_Task goal_
Which lines below fall between the one containing "This screenshot has height=248, width=1568." and the one containing "Image resolution: width=1099"? Repeat them exactly, counting both of those lines, and add nothing else.
*** Block opens ***
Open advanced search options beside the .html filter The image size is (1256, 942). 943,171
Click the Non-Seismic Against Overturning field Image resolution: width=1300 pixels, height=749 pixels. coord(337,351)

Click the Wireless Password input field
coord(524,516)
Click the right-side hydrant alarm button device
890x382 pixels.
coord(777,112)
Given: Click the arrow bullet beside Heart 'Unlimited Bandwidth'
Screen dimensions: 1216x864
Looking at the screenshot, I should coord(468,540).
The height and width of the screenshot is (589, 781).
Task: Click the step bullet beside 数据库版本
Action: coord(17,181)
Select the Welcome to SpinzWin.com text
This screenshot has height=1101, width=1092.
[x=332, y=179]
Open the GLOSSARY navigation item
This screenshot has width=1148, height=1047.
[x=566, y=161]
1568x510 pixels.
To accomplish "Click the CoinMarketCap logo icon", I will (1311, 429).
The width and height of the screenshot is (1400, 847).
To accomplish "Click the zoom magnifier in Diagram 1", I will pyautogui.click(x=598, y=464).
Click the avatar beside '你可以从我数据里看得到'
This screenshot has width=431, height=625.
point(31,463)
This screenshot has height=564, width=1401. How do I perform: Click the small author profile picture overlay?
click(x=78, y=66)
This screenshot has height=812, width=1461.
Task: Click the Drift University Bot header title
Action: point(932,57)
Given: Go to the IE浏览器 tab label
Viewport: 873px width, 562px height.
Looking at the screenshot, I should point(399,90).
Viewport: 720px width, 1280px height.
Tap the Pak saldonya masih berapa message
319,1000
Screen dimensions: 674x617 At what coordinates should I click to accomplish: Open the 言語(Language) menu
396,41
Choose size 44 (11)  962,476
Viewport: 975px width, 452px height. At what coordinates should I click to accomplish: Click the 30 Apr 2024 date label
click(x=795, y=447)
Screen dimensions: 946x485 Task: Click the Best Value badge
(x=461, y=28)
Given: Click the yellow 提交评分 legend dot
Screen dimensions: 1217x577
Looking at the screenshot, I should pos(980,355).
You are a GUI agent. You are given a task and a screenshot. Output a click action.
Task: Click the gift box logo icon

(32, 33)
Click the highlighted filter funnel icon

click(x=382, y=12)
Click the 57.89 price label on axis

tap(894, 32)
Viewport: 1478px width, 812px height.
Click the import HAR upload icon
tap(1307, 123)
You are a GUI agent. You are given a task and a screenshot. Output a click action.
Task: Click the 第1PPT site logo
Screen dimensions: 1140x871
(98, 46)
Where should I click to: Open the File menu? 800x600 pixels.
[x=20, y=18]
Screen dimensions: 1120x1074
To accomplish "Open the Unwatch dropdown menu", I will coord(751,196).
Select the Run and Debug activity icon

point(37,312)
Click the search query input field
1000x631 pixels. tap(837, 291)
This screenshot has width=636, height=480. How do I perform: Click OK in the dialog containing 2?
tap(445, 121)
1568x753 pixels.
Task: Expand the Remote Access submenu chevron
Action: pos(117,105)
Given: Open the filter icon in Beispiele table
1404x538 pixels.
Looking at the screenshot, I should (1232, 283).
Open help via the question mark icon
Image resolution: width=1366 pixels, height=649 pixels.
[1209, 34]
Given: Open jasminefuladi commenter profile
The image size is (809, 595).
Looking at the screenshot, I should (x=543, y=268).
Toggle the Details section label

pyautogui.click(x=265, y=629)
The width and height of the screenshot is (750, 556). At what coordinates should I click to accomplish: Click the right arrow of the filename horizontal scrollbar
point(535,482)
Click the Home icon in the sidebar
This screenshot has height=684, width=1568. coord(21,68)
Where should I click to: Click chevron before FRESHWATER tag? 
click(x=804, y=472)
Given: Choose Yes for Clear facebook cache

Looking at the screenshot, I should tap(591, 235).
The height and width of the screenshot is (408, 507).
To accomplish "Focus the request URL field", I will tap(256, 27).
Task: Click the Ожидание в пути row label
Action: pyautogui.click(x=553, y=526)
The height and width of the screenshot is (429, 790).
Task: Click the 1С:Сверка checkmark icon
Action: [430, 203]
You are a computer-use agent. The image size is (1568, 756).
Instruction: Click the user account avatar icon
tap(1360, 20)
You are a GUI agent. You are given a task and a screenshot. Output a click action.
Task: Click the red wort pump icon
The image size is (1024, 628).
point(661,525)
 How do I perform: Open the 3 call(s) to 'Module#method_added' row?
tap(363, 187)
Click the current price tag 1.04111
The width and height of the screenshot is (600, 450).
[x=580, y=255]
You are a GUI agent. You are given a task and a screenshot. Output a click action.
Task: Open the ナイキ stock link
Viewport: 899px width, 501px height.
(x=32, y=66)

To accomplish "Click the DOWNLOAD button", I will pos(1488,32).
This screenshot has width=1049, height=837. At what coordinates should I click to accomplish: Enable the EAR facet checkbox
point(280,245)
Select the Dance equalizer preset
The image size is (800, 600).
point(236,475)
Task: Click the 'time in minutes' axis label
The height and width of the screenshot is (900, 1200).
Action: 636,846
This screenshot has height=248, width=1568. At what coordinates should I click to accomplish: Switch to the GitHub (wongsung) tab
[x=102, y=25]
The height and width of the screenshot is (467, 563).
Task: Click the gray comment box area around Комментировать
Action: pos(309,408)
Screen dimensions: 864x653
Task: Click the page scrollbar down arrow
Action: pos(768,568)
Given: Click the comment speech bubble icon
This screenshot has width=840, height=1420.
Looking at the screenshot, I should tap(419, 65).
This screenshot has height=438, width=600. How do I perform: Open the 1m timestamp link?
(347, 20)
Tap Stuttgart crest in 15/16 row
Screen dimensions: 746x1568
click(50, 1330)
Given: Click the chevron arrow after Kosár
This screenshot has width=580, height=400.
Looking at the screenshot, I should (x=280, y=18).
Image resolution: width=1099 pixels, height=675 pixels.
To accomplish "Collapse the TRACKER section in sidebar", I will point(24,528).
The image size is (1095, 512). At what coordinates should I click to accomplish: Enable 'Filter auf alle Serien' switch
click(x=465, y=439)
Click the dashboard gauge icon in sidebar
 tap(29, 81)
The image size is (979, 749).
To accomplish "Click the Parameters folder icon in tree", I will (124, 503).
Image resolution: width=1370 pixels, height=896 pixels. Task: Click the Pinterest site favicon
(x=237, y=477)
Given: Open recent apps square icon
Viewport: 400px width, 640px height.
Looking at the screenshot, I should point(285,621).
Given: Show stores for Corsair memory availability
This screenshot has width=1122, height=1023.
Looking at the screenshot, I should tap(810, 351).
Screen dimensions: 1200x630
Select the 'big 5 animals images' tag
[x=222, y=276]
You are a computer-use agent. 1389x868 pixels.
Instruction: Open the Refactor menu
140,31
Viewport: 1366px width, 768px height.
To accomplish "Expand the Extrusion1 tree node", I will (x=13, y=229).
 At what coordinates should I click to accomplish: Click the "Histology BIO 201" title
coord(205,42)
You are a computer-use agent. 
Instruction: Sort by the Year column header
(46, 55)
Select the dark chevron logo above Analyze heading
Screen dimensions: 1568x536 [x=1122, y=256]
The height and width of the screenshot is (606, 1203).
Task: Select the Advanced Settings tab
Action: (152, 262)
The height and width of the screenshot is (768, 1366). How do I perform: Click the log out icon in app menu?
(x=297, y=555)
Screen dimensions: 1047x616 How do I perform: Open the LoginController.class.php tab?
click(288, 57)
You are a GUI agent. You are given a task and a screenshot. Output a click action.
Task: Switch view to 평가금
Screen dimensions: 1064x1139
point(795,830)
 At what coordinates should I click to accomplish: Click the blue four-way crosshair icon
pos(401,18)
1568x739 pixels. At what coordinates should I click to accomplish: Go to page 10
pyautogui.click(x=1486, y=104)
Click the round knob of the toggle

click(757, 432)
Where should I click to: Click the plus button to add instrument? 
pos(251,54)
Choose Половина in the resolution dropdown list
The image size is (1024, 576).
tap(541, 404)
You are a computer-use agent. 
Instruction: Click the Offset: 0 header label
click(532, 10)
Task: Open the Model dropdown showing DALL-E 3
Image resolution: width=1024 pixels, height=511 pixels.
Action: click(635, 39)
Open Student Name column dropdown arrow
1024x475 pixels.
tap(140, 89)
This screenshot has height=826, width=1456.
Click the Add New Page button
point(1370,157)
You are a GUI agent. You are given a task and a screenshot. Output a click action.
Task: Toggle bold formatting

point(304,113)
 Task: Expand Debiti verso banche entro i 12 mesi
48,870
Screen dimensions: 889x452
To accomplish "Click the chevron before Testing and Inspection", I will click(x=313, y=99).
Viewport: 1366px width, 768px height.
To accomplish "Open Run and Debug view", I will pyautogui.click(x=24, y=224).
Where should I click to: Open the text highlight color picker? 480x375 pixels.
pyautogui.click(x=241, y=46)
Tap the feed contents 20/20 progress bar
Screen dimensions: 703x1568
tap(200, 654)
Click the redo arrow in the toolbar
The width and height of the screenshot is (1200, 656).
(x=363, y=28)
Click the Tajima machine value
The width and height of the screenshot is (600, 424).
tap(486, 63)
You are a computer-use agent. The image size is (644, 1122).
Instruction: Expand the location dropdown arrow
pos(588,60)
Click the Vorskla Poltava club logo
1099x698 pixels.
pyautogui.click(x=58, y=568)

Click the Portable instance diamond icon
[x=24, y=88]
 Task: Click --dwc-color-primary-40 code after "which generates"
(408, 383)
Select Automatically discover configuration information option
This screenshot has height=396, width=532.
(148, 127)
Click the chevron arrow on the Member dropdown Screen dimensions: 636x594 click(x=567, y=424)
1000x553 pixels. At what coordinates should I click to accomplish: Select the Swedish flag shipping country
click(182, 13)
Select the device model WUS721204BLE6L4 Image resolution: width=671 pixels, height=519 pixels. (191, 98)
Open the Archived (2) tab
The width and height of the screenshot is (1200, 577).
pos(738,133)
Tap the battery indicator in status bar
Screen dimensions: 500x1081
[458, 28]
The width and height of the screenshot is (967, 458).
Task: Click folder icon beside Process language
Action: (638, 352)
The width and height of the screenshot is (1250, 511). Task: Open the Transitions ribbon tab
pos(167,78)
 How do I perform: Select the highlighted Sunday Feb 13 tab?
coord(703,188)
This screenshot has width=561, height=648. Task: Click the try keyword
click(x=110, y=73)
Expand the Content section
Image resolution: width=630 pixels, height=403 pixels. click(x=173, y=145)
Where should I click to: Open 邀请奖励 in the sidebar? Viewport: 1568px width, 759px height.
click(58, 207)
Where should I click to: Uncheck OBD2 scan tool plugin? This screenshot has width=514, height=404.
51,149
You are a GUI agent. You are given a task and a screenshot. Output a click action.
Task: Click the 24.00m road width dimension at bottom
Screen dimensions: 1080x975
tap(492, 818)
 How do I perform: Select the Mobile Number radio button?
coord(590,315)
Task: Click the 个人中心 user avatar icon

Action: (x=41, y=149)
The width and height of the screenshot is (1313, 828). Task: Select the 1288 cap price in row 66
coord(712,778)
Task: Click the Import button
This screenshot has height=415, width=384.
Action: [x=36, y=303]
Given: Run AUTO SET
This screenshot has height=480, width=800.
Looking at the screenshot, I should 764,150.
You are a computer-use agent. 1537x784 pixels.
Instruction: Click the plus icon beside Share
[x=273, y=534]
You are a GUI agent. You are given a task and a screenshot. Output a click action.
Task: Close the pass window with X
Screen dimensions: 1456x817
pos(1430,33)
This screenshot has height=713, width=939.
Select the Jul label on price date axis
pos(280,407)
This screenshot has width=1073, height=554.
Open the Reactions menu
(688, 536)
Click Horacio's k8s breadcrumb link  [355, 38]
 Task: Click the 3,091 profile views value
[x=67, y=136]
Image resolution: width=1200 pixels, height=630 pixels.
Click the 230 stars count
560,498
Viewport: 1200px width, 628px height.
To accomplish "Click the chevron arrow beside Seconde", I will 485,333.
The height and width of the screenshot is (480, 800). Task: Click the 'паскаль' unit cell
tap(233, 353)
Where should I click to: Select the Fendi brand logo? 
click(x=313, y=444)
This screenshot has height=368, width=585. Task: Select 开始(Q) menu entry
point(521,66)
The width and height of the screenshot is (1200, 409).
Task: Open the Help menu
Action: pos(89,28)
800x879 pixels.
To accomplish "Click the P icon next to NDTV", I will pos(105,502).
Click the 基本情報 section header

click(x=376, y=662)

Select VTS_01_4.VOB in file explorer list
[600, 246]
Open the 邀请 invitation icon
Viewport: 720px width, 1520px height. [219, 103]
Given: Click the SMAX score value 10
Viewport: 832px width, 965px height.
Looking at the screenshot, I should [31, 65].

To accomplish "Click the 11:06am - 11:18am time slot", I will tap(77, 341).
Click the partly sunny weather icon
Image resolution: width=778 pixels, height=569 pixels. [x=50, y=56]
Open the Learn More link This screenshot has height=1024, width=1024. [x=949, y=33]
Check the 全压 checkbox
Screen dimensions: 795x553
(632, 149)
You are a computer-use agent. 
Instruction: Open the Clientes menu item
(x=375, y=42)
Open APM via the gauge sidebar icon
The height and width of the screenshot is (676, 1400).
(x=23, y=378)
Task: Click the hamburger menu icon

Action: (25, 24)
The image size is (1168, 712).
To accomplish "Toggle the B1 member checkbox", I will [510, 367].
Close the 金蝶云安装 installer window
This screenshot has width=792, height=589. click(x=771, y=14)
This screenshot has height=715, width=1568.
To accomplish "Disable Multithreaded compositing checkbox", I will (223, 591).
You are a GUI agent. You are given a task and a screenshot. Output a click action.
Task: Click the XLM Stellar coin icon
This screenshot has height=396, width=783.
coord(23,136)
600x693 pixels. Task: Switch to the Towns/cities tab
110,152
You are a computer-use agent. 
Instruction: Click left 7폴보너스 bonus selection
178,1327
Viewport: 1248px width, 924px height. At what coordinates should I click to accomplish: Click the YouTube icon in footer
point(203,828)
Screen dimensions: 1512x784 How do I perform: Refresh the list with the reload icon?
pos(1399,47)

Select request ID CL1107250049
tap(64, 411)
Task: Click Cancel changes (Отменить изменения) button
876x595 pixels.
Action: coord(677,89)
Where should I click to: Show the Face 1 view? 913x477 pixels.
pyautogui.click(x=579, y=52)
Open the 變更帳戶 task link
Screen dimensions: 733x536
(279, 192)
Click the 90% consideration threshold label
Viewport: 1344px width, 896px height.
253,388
*** Block closes ***
_Answer below_
This screenshot has height=248, width=1568. At what coordinates should I click to accomplish: Switch to the GitHub (wongsung) tab
[x=102, y=25]
The height and width of the screenshot is (467, 563).
Task: Click the gray comment box area around Комментировать
Action: pos(309,408)
Screen dimensions: 864x653
Task: Click the page scrollbar down arrow
Action: pos(768,568)
Given: Click the comment speech bubble icon
This screenshot has width=840, height=1420.
Looking at the screenshot, I should tap(419, 65).
This screenshot has height=438, width=600. How do I perform: Open the 1m timestamp link?
(347, 20)
Tap Stuttgart crest in 15/16 row
Screen dimensions: 746x1568
click(50, 1330)
Given: Click the chevron arrow after Kosár
This screenshot has width=580, height=400.
Looking at the screenshot, I should (x=280, y=18).
Image resolution: width=1099 pixels, height=675 pixels.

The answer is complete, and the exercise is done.